Task objective = In the data that follows, count each line holding the string "computer"; answer with the number only.

****************************************

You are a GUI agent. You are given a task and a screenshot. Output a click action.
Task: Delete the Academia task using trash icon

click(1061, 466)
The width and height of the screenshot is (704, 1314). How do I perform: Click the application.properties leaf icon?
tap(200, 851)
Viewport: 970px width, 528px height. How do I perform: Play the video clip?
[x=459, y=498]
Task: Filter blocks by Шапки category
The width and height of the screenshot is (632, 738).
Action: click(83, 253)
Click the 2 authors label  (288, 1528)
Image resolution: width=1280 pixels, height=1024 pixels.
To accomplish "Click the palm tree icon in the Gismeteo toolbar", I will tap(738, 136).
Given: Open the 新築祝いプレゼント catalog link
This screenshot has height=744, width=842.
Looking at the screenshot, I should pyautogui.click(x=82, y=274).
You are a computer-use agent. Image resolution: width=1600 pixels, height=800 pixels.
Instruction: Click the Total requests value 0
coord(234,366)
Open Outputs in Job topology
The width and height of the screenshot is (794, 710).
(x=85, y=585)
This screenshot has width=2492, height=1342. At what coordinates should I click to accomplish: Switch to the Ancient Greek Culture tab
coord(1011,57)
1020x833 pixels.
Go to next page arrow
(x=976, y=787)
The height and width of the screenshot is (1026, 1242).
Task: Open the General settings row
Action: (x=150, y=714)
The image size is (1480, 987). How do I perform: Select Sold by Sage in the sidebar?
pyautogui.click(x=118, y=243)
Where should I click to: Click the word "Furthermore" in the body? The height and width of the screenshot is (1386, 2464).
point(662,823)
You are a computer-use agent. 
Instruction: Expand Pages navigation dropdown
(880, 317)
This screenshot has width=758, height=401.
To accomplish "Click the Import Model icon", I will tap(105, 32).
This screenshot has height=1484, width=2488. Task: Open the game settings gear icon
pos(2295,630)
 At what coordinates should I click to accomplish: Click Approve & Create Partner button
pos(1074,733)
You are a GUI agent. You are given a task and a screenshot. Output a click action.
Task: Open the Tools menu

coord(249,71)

****************************************

Expected output = 2